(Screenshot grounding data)
* * * * * * *
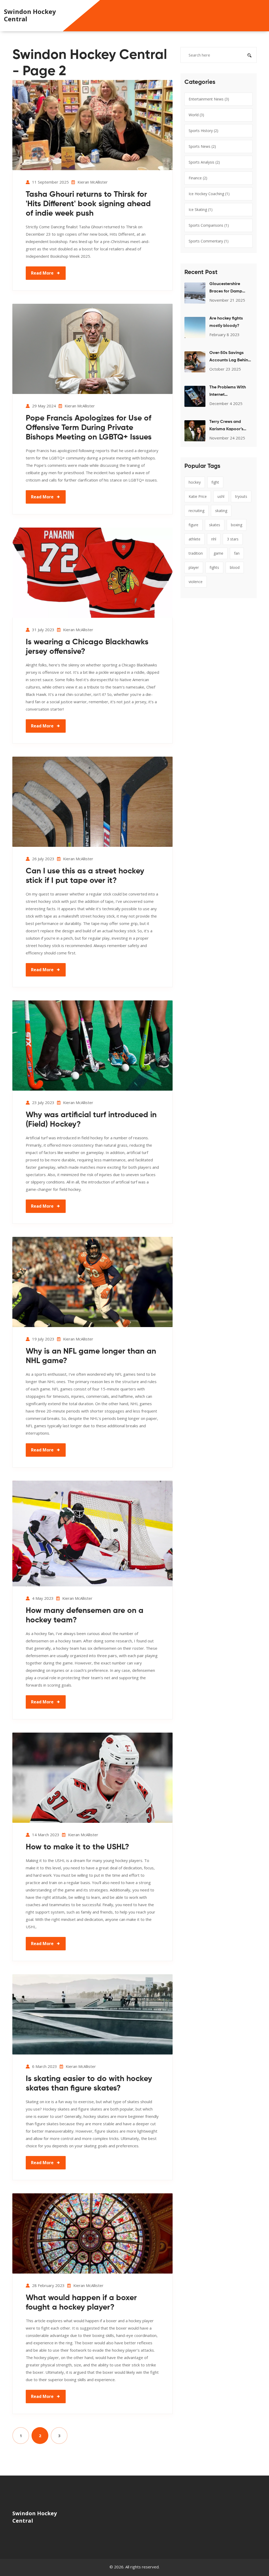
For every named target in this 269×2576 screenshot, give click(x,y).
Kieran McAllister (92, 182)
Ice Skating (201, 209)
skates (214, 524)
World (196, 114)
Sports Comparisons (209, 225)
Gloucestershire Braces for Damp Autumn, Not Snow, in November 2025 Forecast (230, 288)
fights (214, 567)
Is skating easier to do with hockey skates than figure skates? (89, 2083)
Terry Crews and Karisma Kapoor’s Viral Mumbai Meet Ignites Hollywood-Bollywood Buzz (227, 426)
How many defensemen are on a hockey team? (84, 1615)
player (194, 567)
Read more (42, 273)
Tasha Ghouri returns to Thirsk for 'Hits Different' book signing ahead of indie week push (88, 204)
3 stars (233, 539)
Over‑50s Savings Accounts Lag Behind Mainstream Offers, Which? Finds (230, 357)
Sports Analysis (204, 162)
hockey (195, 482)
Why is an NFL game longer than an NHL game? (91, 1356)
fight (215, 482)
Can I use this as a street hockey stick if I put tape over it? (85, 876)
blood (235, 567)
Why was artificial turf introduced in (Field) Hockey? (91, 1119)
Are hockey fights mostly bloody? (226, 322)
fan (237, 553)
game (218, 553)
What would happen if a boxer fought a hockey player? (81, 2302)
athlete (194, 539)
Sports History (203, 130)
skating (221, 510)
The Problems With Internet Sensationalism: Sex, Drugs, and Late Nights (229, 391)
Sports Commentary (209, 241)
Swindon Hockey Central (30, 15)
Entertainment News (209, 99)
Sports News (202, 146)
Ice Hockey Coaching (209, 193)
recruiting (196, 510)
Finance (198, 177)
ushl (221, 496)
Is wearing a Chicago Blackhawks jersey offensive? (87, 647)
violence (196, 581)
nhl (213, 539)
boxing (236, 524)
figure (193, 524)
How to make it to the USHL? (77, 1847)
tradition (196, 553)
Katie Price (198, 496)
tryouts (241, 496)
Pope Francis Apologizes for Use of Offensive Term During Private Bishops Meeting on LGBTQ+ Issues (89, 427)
* * * * * * *
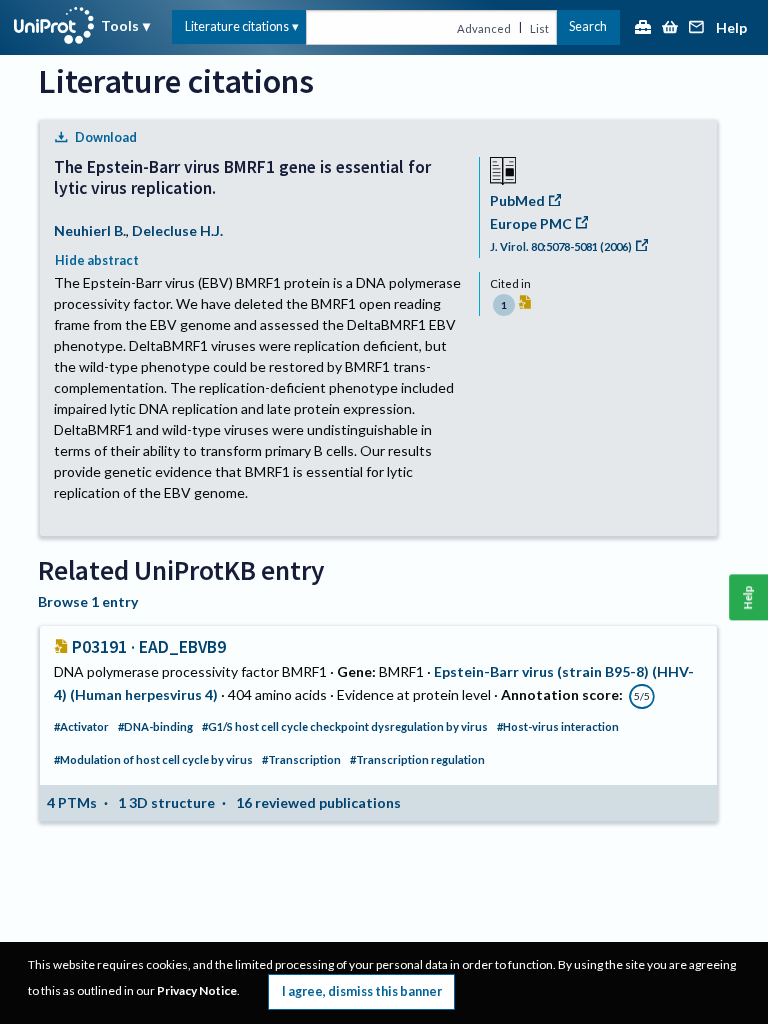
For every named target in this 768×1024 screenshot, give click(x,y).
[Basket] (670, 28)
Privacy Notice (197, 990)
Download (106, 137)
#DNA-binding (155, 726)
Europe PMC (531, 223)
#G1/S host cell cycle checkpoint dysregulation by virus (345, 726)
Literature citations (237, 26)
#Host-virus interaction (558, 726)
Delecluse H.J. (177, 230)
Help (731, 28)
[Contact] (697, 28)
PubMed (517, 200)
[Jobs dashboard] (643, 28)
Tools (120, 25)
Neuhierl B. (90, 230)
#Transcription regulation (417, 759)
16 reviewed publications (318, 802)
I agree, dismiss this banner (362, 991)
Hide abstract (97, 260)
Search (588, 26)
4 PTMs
* * * * * * *
* _The problem_
Going through the entries, return every line holding the word "virus".

* _Task response_
#G1/S host cell cycle checkpoint dysregulation by virus (345, 726)
#Host-virus interaction (558, 726)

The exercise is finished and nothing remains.